Docker Installation and deployment

This should be the most convenient and time-saving way to deploy the application. In the latest version update v0.4.0, we released the Golang version and supported Docker deployment. Next, I will show you how to use Docker to deploy Crawlab step by step.

For developers who don't know about docker, please refer to this article (It is 9102 now, please learn about Docker) for further understanding. If you are a developer who already knows Docker, you can skip section 1. If you are a developer who knows Docker and Docker compose, you can skip sections 1 and 2 and read the "install and start Crawlab" section directly.

Recommended Users:

  • Developers who want to experience Crawlab quickly
  • Developers who are familiar with or willing to learn about Docker

Recommended Configuration:

  • Docker: 18.03+
  • Docker-Compose: 1.24+

1. Install Docker

Docker installation is not complicated. For developers with good English skills, please refer to official documents for installation. Two installation methods are described below.

1.1 Windows & Mac

Users of windows and Mac can download Docker Desktop to complete Docker installation.

Download address: https://www.docker.com/products/docker-desktop

Click the button below and follow the steps on the official website to complete the download and installation.

Linux

For Linux users, please refer to the link in the following table to install Docker.

operating system documents
Ubuntu https://docs.docker.com/install/linux/docker-ce/ubuntu
Debian https://docs.docker.com/install/linux/docker-ce/debian
CentOS https://docs.docker.com/install/linux/docker-ce/centos
Fedora https://docs.docker.com/install/linux/docker-ce/fedora
Other Linux distributions https://docs.docker.com/install/linux/docker-ce/binaries

1.2 Download Image

We have built the image of Crawlab on docker hub. Developers only need to pull it down for use. We need to configure the image source before pull image. Because we are in China, the speed of using the original image source is very slow, so we will use the DockerHub accelerator in China. If you are a Mac or Linux user, please create the file '/etc/docker/daemon.json', where you can enter the following.

{
  "registry-mirrors": ["https://registry.docker-cn.com"]
}

In this way, the speed of pull image is much faster than that of no change of image source.
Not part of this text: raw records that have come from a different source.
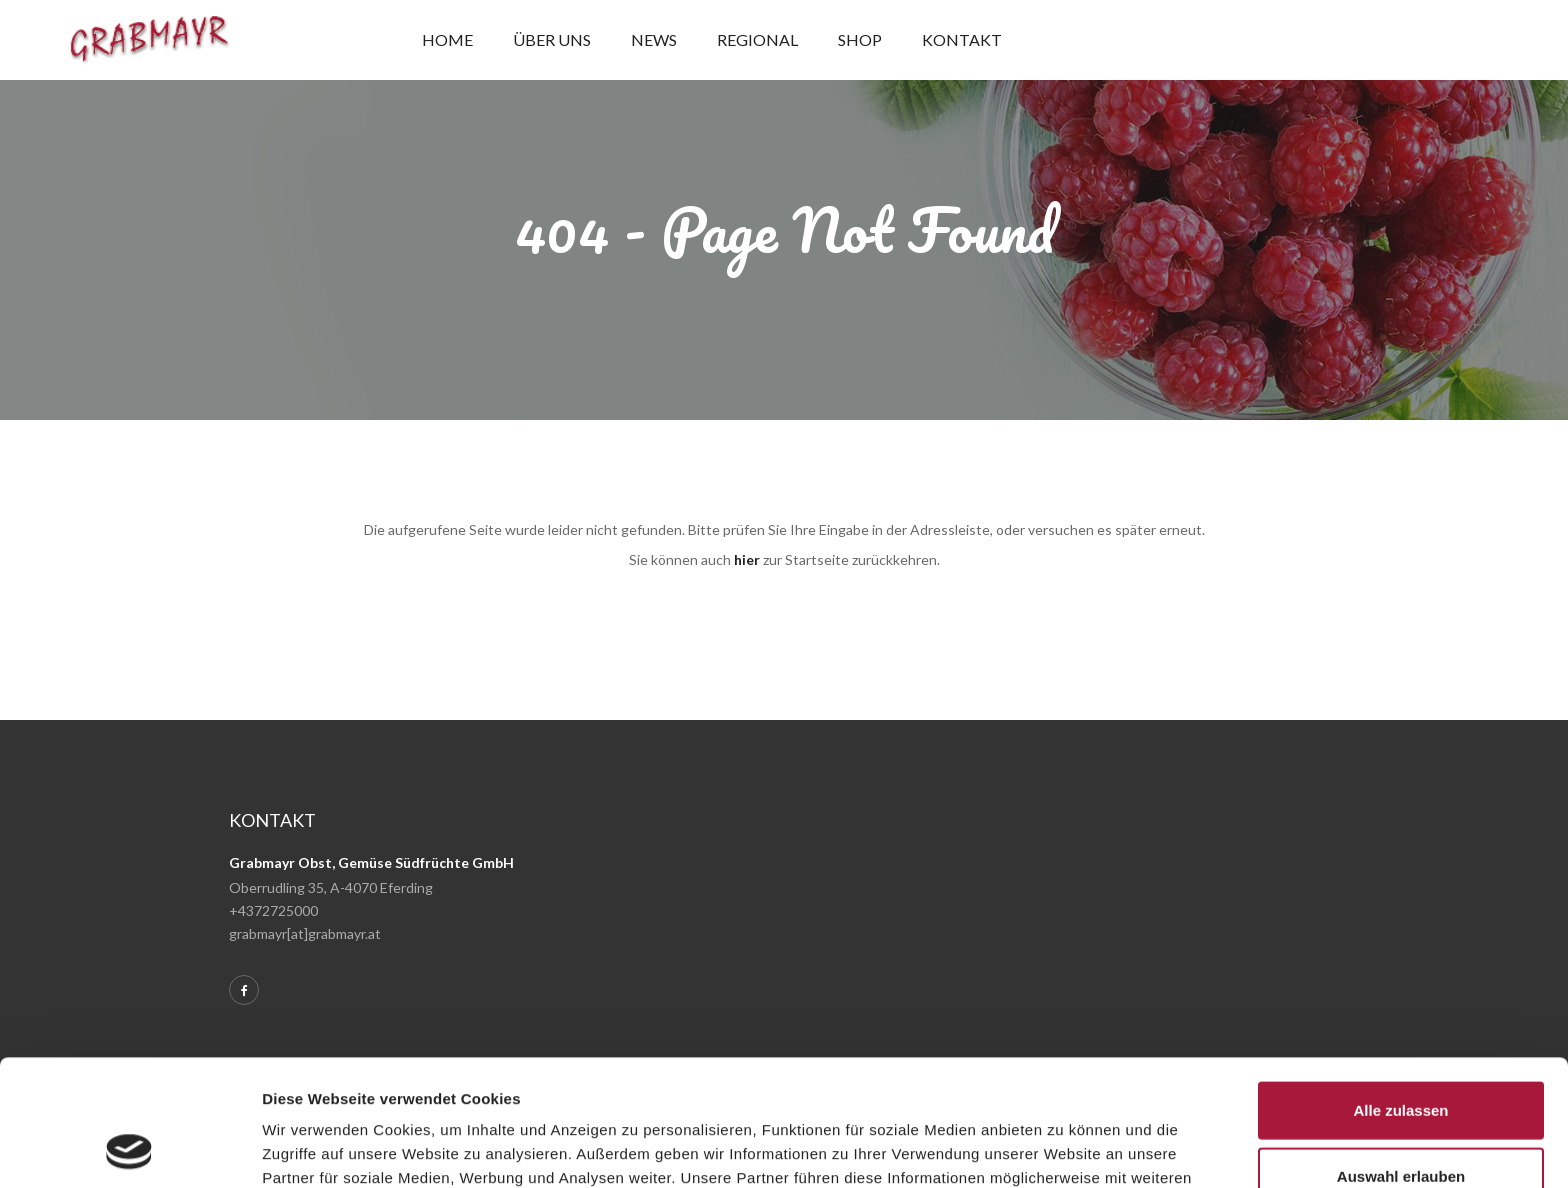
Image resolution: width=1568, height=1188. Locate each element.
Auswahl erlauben (1401, 1057)
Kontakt (962, 39)
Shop (860, 39)
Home (447, 39)
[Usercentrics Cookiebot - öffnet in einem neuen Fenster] (129, 1149)
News (654, 39)
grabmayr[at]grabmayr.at (305, 933)
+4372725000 (273, 910)
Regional (757, 39)
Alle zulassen (1400, 991)
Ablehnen (1401, 1122)
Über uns (552, 39)
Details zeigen (1063, 1148)
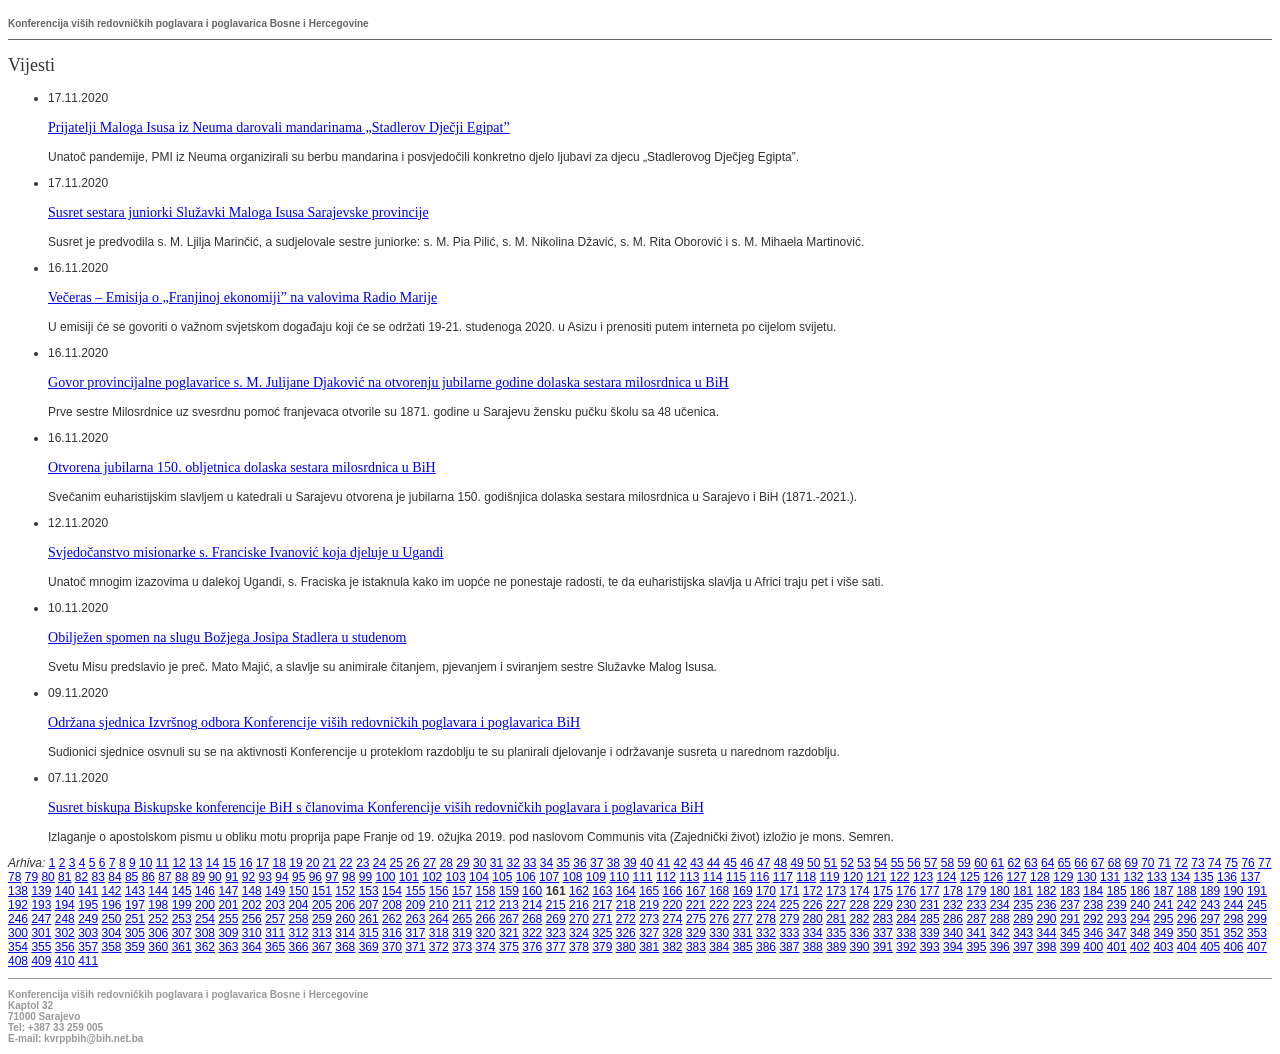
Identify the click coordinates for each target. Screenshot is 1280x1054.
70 (1147, 863)
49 (796, 863)
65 (1064, 863)
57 (930, 863)
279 (789, 919)
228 (860, 905)
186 (1140, 891)
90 (214, 877)
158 (486, 891)
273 (649, 919)
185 (1117, 891)
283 (883, 919)
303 (88, 933)
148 (252, 891)
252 (158, 919)
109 (596, 877)
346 (1093, 933)
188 (1187, 891)
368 (345, 947)
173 (836, 891)
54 (880, 863)
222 (719, 905)
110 (619, 877)
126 (993, 877)
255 (228, 919)
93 (265, 877)
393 (930, 947)
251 (135, 919)
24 (379, 863)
Execute the following command to download the image of Crawlab. The image size is about a few hundred megabytes, so it takes a few minutes to download.

docker pull tikazyq/crawlab:latest

1.3 Docker common commands

Learn this article for common commands for docker.

https://blog.csdn.net/u013378306/article/details/86668313

2. Install Docker-Compose

For convenience, we use the 'docker-compose' method to deploy docker. 'docker-compose' is a cluster management mode. You can use the 'yaml' file named 'docker-compose.yml' to define the containers that need to be started, which can be a single or (usually) multiple.

Installing 'docker-compose' is relatively simple. When 'pip' is installed (Python 3), execute the following command.

pip install docker-compose

After installing 'docker-compose', please run 'docker-compose ps' to test whether the installation is normal. The normal display should be as follows.

Name   Command   State   Ports
------------------------------
--------------------------------

There is no Docker container running. It is an empty list. If a container is running, you can see its corresponding information.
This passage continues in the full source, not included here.